Clinical application of immunoreactivity of dihydropyrimidine dehydrogenase (DPD) in gastric scirrhous carcinoma treated with S-1, a new DPD inhibitory fluoropyrimidine.

BACKGROUND

A highly specific antibody against recombinant human dihydropyrimidine dehydrogenase (DPD) has been developed to immunohistochemically assess DPD expression in tumors. A new oral DPD inhibitory fluoropyrimidine (DIF), S-1, is reportedly effective against gastric scirrhous carcinoma.

PATIENTS AND METHODS

In this study, the relationship between immunoreactivity to DPD in biopsy specimens and the effects of chemotherapy were investigated in 61 patients treated with first-line fluoropyrimidine-based chemotherapy (S-1:DIF, 5-FU:non-DIF) for gastric scirrhous carcinoma.

RESULTS

The response rate was significantly higher in patients with DPD-positive tumors than in those with DPD-negative tumors in the S-1 group (45.5%, 10.0%: p < 0.05), as compared to the 5-FU group (0%, 5.6%: p = 0.398).

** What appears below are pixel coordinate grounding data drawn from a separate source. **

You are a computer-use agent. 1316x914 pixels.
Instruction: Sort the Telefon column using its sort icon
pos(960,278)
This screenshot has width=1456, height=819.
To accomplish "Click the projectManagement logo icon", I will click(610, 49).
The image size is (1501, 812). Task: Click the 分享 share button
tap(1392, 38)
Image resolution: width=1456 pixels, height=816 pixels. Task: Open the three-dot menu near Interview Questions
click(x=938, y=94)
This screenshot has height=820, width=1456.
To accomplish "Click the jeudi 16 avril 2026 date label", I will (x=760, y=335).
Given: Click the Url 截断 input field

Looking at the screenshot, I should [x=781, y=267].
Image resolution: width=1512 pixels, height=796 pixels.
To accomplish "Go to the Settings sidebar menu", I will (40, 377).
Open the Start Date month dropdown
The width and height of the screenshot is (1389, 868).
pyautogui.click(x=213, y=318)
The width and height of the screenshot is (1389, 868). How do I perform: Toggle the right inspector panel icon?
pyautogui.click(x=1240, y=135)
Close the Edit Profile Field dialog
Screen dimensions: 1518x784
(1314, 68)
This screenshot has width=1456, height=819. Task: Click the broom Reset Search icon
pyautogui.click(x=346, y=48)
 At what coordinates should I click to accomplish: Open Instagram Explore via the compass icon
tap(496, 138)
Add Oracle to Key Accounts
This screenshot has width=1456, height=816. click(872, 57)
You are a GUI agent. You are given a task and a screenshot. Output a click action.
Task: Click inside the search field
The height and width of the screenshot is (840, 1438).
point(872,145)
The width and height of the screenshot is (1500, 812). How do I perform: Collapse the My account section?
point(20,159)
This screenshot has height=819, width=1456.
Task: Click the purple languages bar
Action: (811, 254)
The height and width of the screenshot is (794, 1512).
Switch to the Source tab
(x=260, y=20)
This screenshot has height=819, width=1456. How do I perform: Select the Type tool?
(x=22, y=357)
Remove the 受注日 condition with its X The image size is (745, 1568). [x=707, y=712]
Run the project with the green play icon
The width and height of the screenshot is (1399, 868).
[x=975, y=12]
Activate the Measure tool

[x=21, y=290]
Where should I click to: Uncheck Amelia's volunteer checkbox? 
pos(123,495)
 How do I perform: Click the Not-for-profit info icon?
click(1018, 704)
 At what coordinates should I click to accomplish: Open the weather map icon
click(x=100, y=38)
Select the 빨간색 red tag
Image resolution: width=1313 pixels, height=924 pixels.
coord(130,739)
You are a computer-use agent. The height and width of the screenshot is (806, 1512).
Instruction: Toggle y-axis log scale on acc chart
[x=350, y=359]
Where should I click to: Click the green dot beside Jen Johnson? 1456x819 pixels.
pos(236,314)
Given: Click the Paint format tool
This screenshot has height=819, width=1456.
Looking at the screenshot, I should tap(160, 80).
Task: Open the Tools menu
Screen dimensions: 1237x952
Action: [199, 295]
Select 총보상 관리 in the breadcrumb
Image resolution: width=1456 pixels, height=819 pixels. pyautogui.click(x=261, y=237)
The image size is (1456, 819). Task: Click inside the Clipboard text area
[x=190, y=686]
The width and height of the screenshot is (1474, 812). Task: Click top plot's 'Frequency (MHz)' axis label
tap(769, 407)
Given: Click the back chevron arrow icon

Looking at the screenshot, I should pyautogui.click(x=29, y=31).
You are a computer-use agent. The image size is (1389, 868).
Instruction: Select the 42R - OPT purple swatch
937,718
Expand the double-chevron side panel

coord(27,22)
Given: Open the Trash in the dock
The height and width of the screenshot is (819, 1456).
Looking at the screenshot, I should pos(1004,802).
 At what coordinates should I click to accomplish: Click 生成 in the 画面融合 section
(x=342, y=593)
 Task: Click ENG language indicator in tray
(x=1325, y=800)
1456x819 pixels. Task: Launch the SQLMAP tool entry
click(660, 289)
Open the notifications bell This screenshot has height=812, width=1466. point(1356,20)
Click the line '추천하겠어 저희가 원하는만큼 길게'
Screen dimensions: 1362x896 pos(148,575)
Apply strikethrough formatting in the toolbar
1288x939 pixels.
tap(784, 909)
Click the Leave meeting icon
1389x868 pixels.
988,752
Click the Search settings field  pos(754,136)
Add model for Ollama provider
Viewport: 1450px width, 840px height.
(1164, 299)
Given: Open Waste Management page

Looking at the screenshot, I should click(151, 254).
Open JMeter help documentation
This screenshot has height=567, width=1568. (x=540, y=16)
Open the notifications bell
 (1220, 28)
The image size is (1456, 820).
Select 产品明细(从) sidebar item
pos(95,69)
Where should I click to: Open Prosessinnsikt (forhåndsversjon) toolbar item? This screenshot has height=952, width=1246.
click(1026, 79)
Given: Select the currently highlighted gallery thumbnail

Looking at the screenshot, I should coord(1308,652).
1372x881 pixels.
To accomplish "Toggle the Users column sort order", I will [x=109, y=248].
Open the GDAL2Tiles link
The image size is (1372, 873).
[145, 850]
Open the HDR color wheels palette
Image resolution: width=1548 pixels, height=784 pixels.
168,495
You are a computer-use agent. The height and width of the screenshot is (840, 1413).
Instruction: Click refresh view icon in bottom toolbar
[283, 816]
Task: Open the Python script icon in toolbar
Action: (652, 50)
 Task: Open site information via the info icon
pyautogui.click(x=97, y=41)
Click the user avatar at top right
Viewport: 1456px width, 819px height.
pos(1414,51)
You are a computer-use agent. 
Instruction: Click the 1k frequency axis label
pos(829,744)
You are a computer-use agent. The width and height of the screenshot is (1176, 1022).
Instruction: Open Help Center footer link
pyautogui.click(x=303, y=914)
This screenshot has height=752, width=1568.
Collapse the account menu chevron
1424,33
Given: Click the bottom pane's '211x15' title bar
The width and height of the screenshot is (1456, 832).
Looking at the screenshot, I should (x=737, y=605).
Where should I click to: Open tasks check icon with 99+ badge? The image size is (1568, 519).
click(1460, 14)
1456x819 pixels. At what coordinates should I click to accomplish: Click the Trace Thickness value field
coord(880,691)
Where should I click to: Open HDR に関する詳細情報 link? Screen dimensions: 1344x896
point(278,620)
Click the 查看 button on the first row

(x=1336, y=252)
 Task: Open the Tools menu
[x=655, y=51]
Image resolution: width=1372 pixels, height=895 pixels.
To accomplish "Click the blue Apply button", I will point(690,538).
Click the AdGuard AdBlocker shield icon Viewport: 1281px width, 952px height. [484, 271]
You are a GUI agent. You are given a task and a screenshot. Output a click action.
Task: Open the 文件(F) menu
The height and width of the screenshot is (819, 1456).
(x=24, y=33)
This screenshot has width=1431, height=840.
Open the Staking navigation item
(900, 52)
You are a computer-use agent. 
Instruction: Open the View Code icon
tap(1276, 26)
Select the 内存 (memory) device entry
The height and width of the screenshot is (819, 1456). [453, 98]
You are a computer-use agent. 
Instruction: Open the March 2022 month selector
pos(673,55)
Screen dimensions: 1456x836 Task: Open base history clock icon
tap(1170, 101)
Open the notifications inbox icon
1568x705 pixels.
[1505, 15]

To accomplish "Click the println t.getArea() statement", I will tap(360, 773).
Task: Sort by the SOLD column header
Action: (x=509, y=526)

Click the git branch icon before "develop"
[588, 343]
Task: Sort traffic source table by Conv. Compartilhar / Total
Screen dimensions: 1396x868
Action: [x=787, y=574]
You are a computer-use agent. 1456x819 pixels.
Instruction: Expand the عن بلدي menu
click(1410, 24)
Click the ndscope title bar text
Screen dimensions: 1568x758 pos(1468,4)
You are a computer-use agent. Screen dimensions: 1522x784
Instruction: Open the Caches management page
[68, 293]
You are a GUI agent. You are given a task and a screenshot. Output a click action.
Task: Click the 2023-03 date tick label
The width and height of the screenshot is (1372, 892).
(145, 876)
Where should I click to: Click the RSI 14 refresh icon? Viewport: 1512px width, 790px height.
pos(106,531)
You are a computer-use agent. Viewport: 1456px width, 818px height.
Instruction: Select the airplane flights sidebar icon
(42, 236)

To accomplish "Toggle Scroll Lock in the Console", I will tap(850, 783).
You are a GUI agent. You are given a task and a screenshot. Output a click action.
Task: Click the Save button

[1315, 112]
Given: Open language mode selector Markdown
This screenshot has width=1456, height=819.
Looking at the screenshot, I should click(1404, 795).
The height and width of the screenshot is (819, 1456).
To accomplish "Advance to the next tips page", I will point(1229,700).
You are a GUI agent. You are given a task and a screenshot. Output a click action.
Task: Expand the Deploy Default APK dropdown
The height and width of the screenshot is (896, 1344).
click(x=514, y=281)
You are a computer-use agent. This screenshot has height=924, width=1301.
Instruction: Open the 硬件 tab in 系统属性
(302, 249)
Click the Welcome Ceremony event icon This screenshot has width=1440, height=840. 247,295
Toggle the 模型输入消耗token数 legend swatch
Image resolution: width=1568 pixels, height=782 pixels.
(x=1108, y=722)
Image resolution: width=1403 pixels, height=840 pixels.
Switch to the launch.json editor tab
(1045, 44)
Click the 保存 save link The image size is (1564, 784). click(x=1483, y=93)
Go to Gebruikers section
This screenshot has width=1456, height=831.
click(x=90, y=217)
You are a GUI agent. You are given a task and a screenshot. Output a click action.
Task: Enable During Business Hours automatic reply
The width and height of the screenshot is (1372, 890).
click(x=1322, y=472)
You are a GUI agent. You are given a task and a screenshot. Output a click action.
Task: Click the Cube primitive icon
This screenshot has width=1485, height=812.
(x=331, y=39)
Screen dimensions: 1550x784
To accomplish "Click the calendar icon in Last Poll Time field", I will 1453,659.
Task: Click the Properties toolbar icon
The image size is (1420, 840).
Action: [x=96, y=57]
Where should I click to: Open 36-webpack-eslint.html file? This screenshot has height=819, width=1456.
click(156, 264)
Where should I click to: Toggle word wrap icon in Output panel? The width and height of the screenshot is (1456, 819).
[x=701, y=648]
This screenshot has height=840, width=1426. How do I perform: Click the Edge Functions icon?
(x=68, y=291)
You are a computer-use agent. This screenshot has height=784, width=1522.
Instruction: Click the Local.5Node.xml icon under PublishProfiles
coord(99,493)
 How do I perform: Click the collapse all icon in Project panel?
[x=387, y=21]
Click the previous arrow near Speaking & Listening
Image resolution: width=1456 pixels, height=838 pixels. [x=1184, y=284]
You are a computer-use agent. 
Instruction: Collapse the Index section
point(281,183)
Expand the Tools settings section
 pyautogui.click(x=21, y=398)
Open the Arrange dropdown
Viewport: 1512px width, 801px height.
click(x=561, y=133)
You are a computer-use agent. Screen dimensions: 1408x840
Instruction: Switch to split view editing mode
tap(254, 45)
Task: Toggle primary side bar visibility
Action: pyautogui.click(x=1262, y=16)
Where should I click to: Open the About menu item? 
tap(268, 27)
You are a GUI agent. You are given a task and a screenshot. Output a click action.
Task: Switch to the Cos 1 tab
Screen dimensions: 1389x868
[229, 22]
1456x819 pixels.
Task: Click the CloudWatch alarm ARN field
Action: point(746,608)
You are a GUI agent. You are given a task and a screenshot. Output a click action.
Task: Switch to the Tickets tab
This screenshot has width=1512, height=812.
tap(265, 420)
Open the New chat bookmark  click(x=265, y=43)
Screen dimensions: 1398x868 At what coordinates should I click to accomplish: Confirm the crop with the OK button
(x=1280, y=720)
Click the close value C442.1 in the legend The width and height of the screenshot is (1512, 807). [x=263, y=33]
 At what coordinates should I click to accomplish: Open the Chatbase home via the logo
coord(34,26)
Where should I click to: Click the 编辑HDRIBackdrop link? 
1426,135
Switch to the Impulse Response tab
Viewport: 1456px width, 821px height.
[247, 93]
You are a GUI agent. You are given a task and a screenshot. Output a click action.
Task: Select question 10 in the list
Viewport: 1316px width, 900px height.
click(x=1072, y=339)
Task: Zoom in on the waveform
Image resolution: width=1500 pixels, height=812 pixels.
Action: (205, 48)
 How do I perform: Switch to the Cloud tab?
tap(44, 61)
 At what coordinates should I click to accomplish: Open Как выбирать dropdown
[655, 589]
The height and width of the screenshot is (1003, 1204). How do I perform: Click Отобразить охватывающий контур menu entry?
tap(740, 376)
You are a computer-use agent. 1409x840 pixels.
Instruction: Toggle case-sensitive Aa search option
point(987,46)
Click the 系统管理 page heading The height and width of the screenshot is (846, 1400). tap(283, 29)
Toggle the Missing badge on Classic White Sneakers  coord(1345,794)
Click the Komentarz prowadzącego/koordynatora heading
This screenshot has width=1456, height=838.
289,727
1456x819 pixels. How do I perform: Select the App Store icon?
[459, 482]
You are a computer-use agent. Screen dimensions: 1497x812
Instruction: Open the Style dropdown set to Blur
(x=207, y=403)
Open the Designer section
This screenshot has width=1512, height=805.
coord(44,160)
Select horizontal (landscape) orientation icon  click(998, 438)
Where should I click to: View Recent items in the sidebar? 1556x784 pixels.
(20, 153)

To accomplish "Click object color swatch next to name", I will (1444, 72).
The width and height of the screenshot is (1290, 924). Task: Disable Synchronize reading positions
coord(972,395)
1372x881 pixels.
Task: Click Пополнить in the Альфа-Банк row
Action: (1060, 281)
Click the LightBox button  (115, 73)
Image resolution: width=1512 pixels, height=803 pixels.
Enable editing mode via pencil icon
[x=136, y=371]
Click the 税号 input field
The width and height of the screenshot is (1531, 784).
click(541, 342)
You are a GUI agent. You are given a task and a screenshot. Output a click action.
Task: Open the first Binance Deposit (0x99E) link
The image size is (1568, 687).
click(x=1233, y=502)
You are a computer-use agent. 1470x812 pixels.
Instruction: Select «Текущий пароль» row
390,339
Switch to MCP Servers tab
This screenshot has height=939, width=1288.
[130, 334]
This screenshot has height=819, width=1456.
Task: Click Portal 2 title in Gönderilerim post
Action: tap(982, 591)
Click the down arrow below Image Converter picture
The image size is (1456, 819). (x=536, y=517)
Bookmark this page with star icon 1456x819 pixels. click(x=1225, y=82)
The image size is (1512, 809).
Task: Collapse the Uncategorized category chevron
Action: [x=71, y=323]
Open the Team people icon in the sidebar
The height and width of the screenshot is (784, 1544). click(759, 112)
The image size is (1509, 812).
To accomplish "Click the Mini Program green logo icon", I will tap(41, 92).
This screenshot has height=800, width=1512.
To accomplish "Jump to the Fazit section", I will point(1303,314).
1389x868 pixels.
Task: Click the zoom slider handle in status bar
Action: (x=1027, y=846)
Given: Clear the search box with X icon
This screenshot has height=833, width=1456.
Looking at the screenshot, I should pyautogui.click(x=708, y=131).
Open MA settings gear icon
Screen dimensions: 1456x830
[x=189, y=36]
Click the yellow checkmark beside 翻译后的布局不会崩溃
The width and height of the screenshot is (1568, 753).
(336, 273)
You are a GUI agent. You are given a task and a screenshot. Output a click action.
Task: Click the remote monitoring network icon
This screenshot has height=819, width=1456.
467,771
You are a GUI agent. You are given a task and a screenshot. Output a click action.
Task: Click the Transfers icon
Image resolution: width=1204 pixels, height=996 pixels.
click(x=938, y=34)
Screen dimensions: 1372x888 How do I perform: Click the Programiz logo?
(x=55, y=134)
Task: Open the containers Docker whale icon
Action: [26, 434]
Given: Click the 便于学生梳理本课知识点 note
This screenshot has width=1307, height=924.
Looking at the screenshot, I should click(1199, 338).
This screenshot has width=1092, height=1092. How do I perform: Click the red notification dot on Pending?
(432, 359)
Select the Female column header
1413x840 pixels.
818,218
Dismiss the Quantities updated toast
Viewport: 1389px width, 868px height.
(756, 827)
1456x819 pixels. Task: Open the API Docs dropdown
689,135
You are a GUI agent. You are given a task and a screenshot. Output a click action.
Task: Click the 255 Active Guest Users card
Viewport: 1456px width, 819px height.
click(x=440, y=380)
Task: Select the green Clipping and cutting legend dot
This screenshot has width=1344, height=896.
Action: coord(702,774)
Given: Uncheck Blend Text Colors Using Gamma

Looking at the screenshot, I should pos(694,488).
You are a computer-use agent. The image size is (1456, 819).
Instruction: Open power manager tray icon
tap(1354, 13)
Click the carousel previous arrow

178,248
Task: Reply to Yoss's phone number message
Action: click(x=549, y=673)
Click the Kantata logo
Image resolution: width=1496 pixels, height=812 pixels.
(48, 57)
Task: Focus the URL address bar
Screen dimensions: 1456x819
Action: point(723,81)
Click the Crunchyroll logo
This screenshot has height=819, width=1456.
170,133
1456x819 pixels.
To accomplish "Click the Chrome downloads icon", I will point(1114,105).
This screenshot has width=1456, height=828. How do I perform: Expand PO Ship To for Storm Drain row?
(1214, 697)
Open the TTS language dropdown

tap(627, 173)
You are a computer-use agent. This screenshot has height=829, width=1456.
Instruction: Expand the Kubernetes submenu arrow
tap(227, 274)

According to the median survival time, there was no significant difference between patients with DPD-positive tumors (364 days) and those with DPD-negative tumors (406 days; p = 0.626) in either the S-1 group or the 5-FU group (181 days and 256 days, respectively; p = 0.543).

CONCLUSION

This study indicates that S-1 may be effective even in gastric scirrhous carcinoma with a high level of DPD activity.